▶ 所给文本

● ● ● ●

王雪绒与她的《沧桑赋税唐帝国》

乾陵脚下有个奉天县——如今叫作乾县,那是王雪绒出生、学习并修炼为作家的地方;浅水原上有一个鹑觚县——如今叫作长武县,那是王雪绒参加税务工作的地方;秦岭和渭河之间有一个帝都长安——如今叫作西安市,那是王雪绒致力于税收科学研究、税收历史研究并成为学者的地方。徜徉在这每一丝空气中都遗有唐风唐韵的环境中,王雪绒与日俱增着一份责任和冲动,期望在自己的手上,将唐代税收史用读者们喜闻乐见的形式言说给他们。多少年过去了,一卷《沧桑赋税唐帝国》如约摆上了人们的案头。
王雪绒极可能创造了某项纪录。她选择了以时序演进的写作路向,将一个个唐代皇帝、一个个治税大臣、一个个税收观察者和干预者、一项项涉税措施、一种种税收后果、一次次运河保卫战、一场场纳税人反抗,如数家珍般娓娓道来。在这样一部比之于淡化主观和偶然而主写制度史的那种大家笔法也许更为原生态地还原历史流程的断代税收史、税收治理史、税收思想史、税收关系史、税收策划史、税收社会史中,“税”之为事确实地成为一种可以用来讲故事的形象而非抽象、感性而非理性、流动而非静止、灵动而非单调的叙说主体。配之以半似章回体的结构设计,它有望成为第一部综合了纪传、编年、政书、类书诸体的唐代赋税纪事本末——相形之下,诸多冠以“史”的断代税收制度史,则更象是“论”。诚然,本来应该是最合乎史的脉动的这种写法,恰是探究制度变迁的外在偶然性和内在必然性的学院派学者们所不愿为之的,只好由基于税收实践的历史爱好者来着笔了。可即使是这样,仍然期待着负有足够学养和使命的人来完成使命。二十年磨一剑的王雪绒有幸成为第一个摘取花冠的人。与她的《沧桑赋税唐帝国》相比,何必如的《财税史演义》虽然细致流畅且志在涵盖古今但仍偏于制度揭示,我的《乱世诛求录》也是用章回体写民国税收史,但篇幅既不抵王著,且未及正式发表。其他的各类税收史话,似乎未有串连成如此宏篇的“轻读物”,可以让读者一卷在手,如沐“唐朝那些税”的场景中。

● ● ● ●

(数据集中所含的记录)
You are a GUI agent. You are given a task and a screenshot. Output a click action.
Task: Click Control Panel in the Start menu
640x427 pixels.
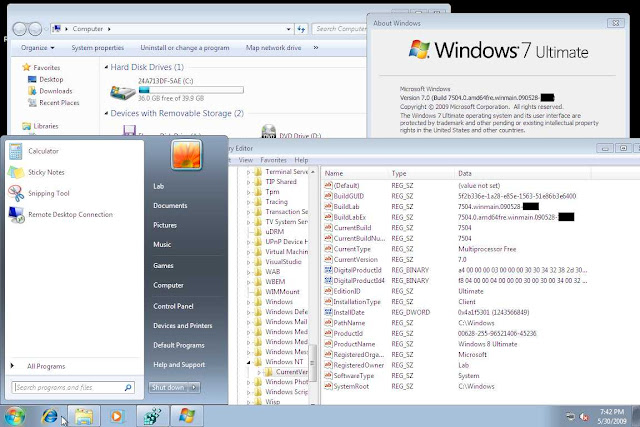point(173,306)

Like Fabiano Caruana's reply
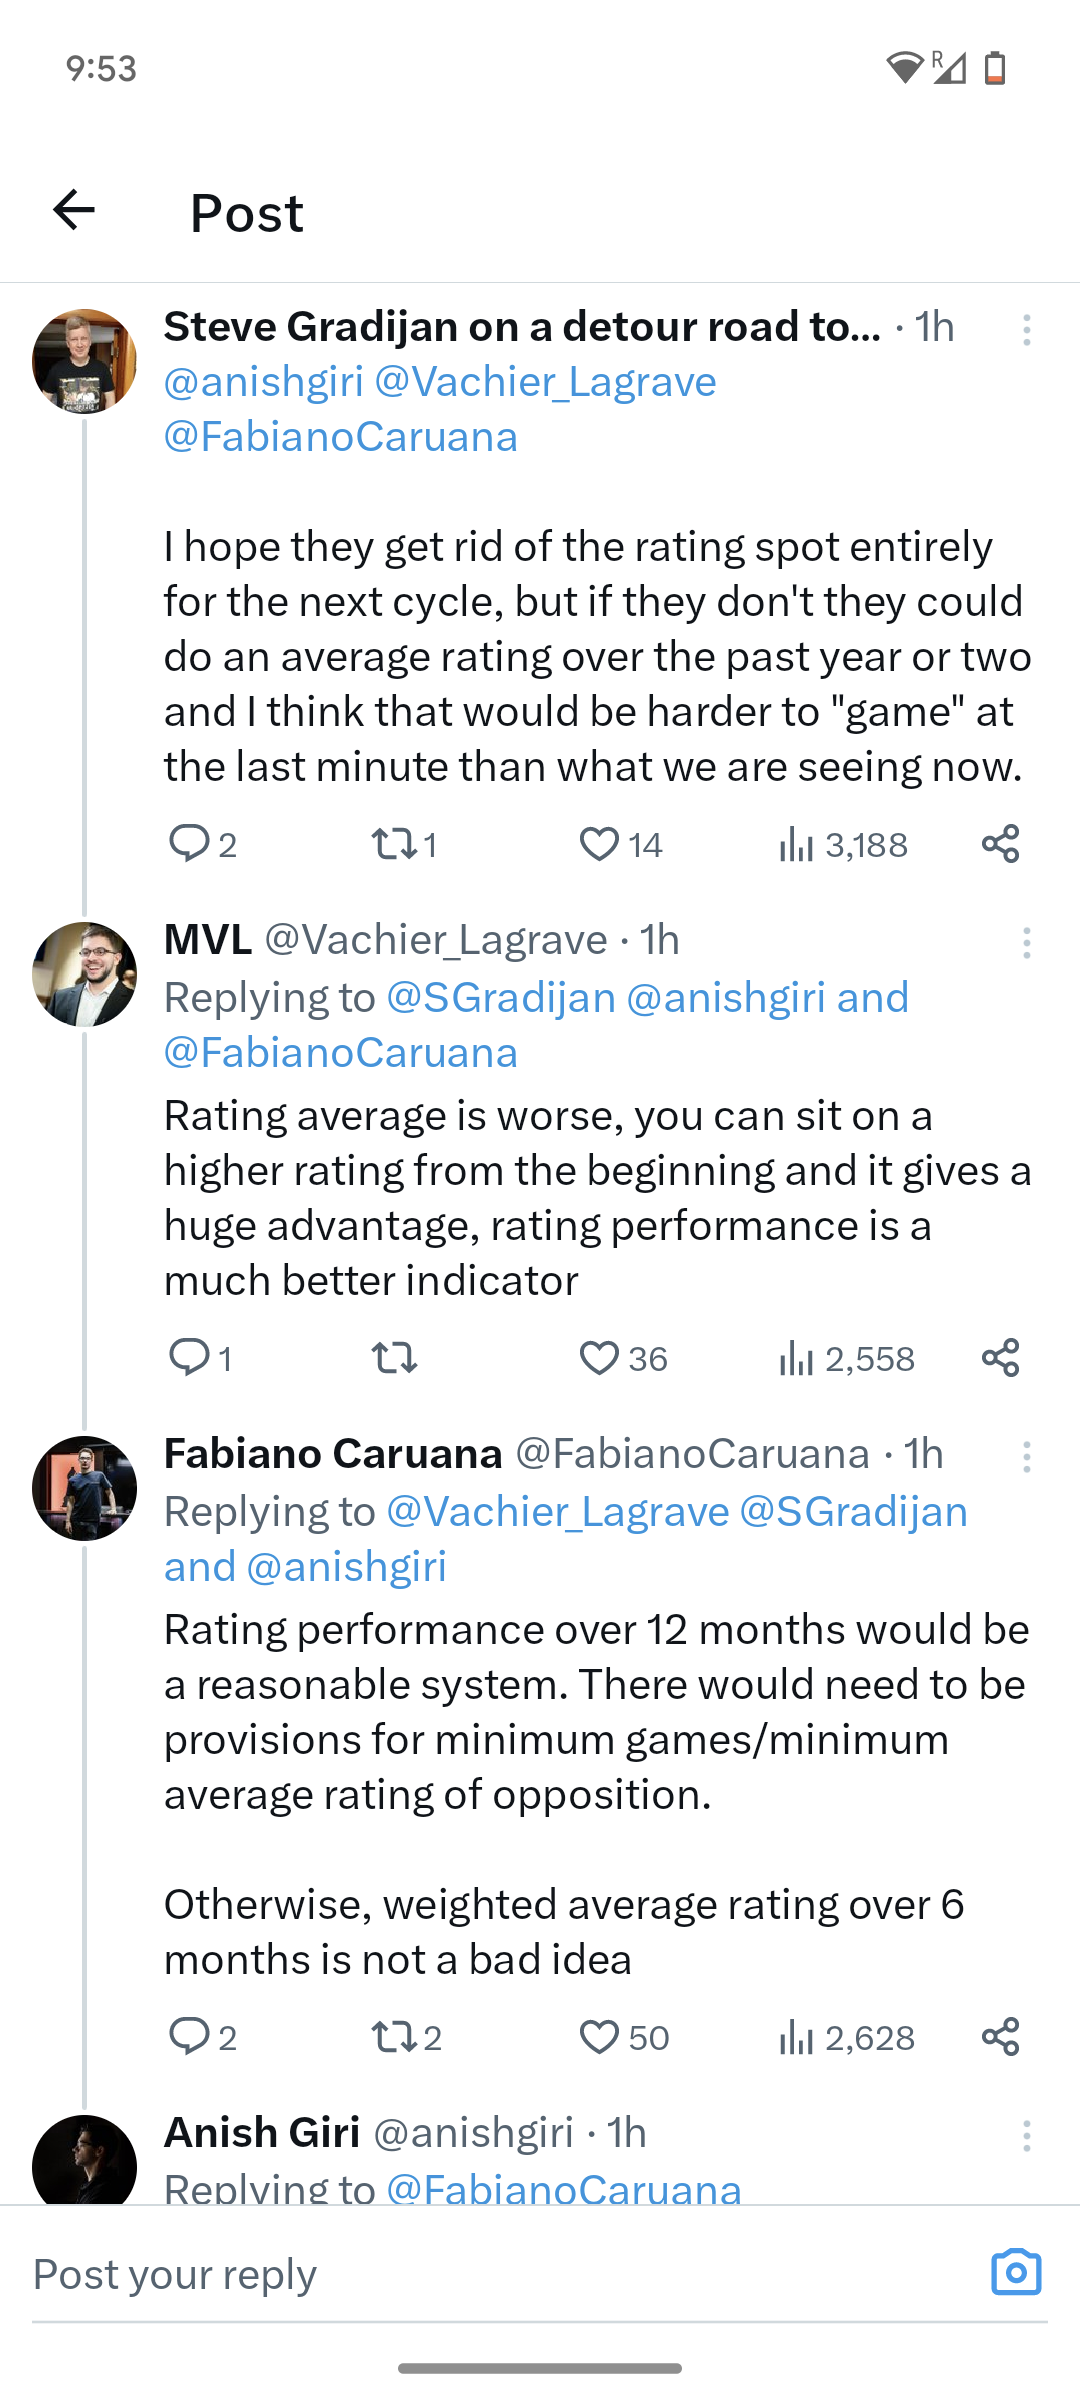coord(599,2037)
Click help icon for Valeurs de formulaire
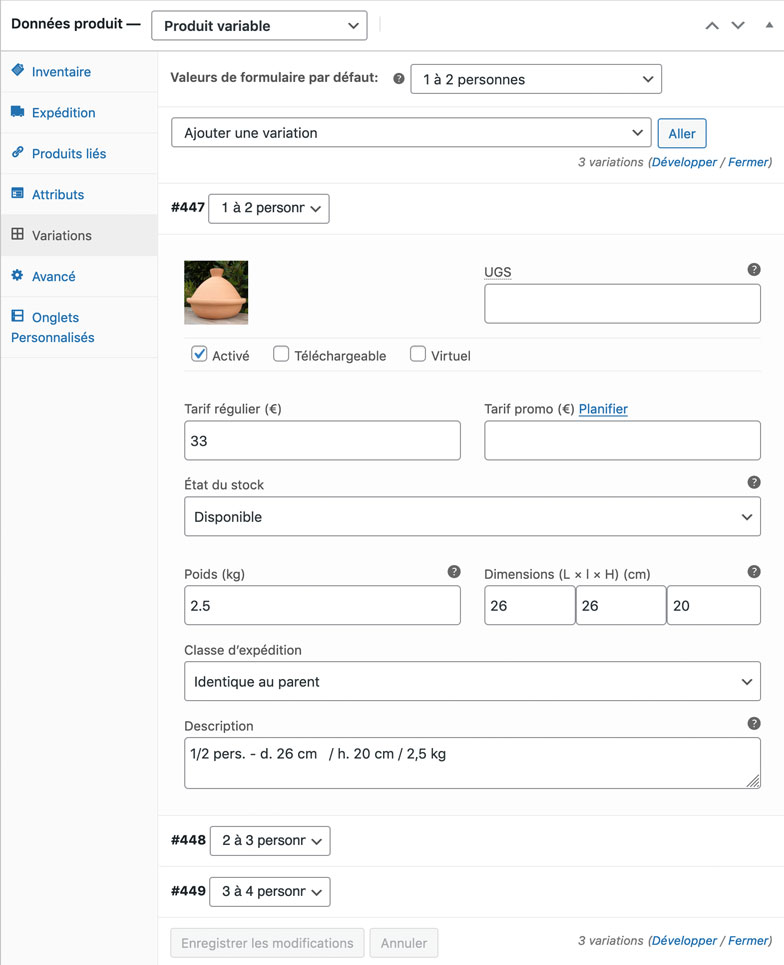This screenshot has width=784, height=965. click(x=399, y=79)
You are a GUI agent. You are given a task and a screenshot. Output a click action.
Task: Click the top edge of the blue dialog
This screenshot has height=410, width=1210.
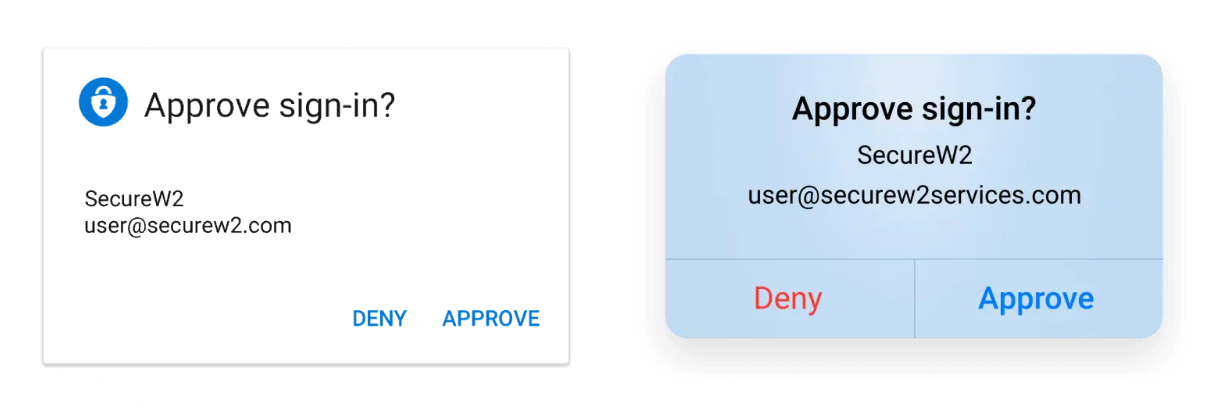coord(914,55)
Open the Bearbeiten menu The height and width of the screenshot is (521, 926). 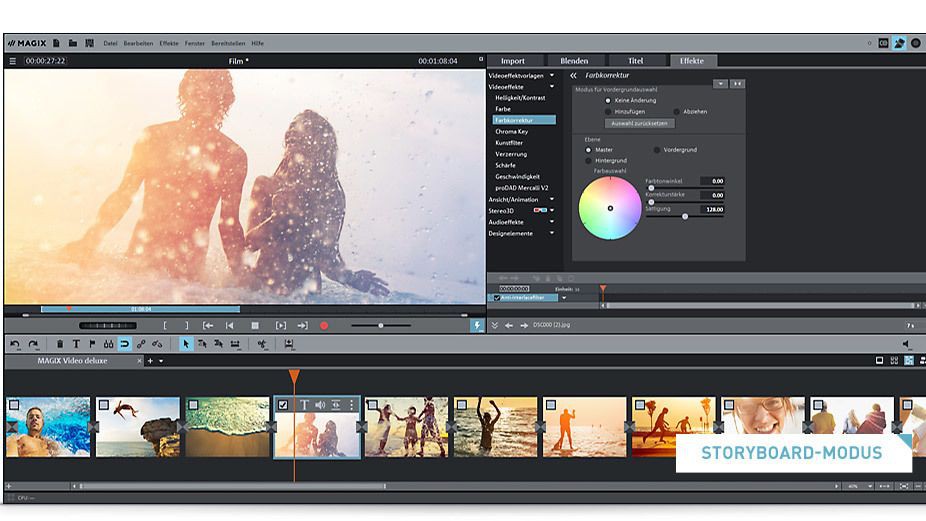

● ● ● ●

▶ 任务说明
把评介《沧桑赋税唐帝国》的那篇文章里从“王雪绒与她的《沧桑赋税唐帝国》”一直到“帝国》如约摆上了人们的案头。”的部分原样复述出来。

▶ 回复
王雪绒与她的《沧桑赋税唐帝国》

乾陵脚下有个奉天县——如今叫作乾县,那是王雪绒出生、学习并修炼为作家的地方;浅水原上有一个鹑觚县——如今叫作长武县,那是王雪绒参加税务工作的地方;秦岭和渭河之间有一个帝都长安——如今叫作西安市,那是王雪绒致力于税收科学研究、税收历史研究并成为学者的地方。徜徉在这每一丝空气中都遗有唐风唐韵的环境中,王雪绒与日俱增着一份责任和冲动,期望在自己的手上,将唐代税收史用读者们喜闻乐见的形式言说给他们。多少年过去了,一卷《沧桑赋税唐帝国》如约摆上了人们的案头。